I have written several times about the removal of executors and trustees. And so it may seem supererogatory for me review yet another such case. But I would like to speak about the recent case, Henderson v Sands,[1] for two reasons: (1) I discussed a prior motion in this case in a blog earlier this year,[2] and therefore it seems right also to discuss the current case which addresses a beneficiary’s application to remove the executor; and (2) Justice Dietrich outlines the circumstances in which an executor, who is not at all without fault, should not be removed but the court can impose conditions on her. The prior case was concerned with a motion that the executor brought for an order to allow her to continue to reimburse herself from estate funds. Justice Gilmore dismissed that motion.

2. Facts

The testator, Ms Solivo, died a widow in 2019. She had wanted to appoint a long-time friend her executor but she declined and preferred that a family member assumed the office.  By her will, made a month before her death, the testator therefore appointed her sister, Ms Sands, her executor, and her other sister, Ms Norris as substitute, although Ms Norris indicated that she would renounce if required to act. The testator did not appoint the applicant, her daughter Melissa, as her executor, but left the residue of her estate equally to Melissa and her other daughter, Marnie. The applicant is a real estate agent. Marnie does not work and receives ODSB benefits. Ms Sands deposed that the testator did not trust Melissa to administer her estate.
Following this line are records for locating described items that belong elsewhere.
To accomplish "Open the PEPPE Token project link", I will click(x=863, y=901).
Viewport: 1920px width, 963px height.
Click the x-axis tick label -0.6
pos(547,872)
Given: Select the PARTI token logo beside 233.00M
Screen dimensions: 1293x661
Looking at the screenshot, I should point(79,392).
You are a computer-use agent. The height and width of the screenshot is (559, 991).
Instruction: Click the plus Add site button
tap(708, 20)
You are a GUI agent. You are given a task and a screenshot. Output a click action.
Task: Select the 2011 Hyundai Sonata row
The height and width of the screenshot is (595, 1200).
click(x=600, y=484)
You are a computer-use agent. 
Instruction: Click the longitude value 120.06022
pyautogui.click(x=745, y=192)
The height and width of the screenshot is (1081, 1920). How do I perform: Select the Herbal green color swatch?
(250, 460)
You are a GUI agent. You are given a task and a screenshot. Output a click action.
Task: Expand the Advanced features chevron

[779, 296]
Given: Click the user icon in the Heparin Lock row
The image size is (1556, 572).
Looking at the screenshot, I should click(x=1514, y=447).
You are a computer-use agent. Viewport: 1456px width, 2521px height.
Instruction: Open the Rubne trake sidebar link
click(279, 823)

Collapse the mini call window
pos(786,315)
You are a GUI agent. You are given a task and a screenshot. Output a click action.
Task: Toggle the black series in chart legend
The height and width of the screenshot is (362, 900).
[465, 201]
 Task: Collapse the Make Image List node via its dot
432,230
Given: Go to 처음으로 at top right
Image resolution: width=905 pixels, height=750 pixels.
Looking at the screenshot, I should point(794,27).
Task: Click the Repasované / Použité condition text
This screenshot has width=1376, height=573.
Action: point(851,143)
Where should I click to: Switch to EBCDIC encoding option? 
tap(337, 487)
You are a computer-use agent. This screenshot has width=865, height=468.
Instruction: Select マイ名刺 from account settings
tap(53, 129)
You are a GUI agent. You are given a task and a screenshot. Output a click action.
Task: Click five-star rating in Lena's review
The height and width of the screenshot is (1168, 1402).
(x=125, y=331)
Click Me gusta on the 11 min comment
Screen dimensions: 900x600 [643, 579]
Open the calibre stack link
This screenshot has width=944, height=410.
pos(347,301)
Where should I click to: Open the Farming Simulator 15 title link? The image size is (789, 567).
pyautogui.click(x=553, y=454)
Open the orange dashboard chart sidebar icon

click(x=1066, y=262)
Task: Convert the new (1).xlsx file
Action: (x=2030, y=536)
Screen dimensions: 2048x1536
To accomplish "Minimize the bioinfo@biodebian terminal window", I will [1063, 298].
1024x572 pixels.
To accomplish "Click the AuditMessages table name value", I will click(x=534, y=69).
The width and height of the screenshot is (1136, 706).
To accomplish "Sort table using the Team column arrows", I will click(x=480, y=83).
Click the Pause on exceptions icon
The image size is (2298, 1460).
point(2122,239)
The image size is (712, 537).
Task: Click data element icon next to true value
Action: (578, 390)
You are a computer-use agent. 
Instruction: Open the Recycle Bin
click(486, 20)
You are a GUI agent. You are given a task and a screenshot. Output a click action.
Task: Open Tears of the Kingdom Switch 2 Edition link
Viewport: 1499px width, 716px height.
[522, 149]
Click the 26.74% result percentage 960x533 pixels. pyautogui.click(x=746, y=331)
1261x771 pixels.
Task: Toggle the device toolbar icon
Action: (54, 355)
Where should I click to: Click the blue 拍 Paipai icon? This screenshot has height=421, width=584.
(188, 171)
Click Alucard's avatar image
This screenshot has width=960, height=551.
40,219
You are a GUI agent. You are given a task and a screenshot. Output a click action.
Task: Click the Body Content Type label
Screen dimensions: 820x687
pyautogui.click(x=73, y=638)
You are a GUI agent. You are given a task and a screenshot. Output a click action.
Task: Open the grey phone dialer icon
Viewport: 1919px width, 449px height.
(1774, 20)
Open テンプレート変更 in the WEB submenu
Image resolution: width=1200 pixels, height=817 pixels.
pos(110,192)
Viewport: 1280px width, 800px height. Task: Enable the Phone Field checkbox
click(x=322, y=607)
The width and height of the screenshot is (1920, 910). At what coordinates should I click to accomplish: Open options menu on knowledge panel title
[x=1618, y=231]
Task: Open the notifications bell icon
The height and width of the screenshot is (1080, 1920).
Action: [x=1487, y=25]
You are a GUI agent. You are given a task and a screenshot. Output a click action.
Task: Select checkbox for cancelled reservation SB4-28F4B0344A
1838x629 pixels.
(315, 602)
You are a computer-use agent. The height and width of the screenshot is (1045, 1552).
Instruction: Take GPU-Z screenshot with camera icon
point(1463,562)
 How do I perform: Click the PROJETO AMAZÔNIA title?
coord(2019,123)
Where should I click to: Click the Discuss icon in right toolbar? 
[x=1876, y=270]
Melissa brought this application with Marnie’s support to remove Ms Sands as executor and an order appointing herself instead. She submits that Ms Sands is unfit to act as executor, that she has mismanaged the administration of the estate, and wrongfully transferred the testator’s car to herself. Further, she alleges that Ms Sands bears animosity toward the beneficiaries that amounts to hostility. Ms Sands denies the allegation of mismanagement, claims that if there is animosity it is not a ground for removal, and asserts that the testator made a gift of the car to her.

3. Analysis and Judgment

Justice Dietrich reviewed the law on removal of executor in some detail and referred to a number of cases, some of which I discussed in the above-mentioned blog. It is now almost de rigueur for our courts to begin a removal case by referring to Letterstedt v Broers,[3] the fons et origo of the law on this point. So it somewhat surprising that her Honour does not do so. However, she does include the following list of principles that guide a court in the exercise of its discretion to remove an executor, and the list is based on Letterstedt and many other cases:

a) The court should not interfere lightly with the testator’s choice of estate trustee;

b) Such interference must be not only well justified but must amount to a case of clear necessity;

c) Removal of an estate trustee should only occur on the clearest of evidence that there is no other course to follow;

d) The court’s main guide is the welfare of the beneficiaries;

e) It is not every mistake or neglect of duty that will lead to removal. It must be shown that non-removal will likely prevent the trust from being properly executed. The acts or omissions must be such as to endanger the trust property or to show a want of honesty, capacity, or reasonable fidelity;

f) Removal is not intended to punish past misconduct but to protect the assets of the trust and the interests of the beneficiaries; past conduct that is likely to continue will often be sufficient to justify removal; and

g) Friction alone is not itself a reason for removal. The question is whether it would be difficult for the trustee to act with impartiality. The friction must be of such a nature or degree that it prevents, or is likely to prevent, the proper administration of the trust.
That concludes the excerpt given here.